Yoan secoua la tête, furieux contre lui-même et prit son billet. Tant pis, il perdrait une petite somme, mais il ne pouvait pas prendre ce train. C'était de sa faute, et il le savait. Il aurait dû dire non dès le début, mais il sentait aussi qu'il blesserait son oncle et sa tante s'il déclinait leur invitation. Depuis le décès de Noah, il n'avait envie de rien, et il avait besoin d'être seul. Et cela, personne ne semblait vouloir l'entendre, le comprendre. Il appela sa tante, lui annonça qu'il ne viendrait pas, pourtant elle fit la sourde oreille :

- Viens, ça te fera du bien de sortir de chez toi ! Il y aura tes cousins, ils reviennent d'Australie et ce sera l'occasion de se réunir tous ... dans d'autres circonstances...

- Je sais, mais, ...

- Lucas te récupérera à la gare, pas besoin de prendre un taxi ...

- Pas la peine, j'ai ...

- Et je vais faire votre ... ton plat préféré, des lasagnes !

- Je ne viens pas !

- J'ai déjà préparé la chambre et ...

Soudain, Yoan éleva la voix, chose qu'il détestait faire, sa tante ne l'écoutait pas :

- STOP !!

Silence. Il sut qu'il avait toute son attention.

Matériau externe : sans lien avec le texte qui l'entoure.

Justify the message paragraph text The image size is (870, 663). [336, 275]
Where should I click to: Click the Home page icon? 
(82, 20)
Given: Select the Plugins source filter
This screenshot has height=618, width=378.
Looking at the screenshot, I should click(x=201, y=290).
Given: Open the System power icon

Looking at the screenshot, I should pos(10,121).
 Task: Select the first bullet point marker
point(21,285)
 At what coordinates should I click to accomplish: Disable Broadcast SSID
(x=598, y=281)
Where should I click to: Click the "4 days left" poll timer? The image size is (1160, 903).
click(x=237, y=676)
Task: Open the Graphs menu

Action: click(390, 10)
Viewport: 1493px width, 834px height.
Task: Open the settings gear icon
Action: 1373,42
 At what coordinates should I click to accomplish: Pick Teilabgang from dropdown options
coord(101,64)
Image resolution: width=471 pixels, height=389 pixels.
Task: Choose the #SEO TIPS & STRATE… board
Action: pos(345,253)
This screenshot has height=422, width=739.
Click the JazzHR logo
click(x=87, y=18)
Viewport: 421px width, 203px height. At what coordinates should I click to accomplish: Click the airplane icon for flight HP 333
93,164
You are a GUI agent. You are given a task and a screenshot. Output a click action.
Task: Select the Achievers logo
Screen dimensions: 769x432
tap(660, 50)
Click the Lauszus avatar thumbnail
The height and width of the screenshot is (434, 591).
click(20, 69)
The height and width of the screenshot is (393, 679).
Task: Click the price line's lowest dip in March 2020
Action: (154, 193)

- Tu m'entends ? Je-ne-viens-pas ! !

- Comment ça ? Tu ne viens pas ?

- Ecoute-moi, ... s'il te plait ...

- Oui...

- Je ne viens pas, ... je ne peux pas. J'ai rendu mon billet...

- Pourquoi ?

- Parce que je ... c'est trop tôt .... Comprends-moi, s'il-te-plait ...

En disant ces derniers mots, sa voix trembla et il sentit les larmes monter. « Non, pas maintenant ... », il était parvenu à tenir le coup jusqu'à présent, il fallait qu'il continue ainsi.

- Je suis désolé, mais ... revenir, à la maison, c'est trop difficile ... Il est encore trop présent, tu comprends ? Murmura-t-il.

- D'accord. Je comprends, ...

Il ferma les yeux, mais les larmes coulèrent malgré tout. Elle perçut le sanglot qu'il essayait d'étouffer et capitula. Noah n'étant décédé que depuis un mois, son neveu était encore fragile, elle pensait que l'entourer de ses proches lui aurait apporté du réconfort, mais non, il refusait tout contact. Il se débattait seul contre son chagrin et elle enrageait de le voir aussi entêté.

Il y a sept ans, après la mort de sa sœur et de son beau-frère dans un crash d'avion, Liliane et son mari Lucas, avaient accueillis les jumeaux alors qu'ils avaient quinze ans. Très vite, elle s'était attachée à eux, comme une mère, elle qui n'avait pas pu avoir d'enfant. Les garçons, au contraire, n'avaient pas réussi à tisser ce lien. Ils étaient déjà trop grands pour cette substitution et puis, leur fusion était telle qu'ils se suffisaient à eux-mêmes.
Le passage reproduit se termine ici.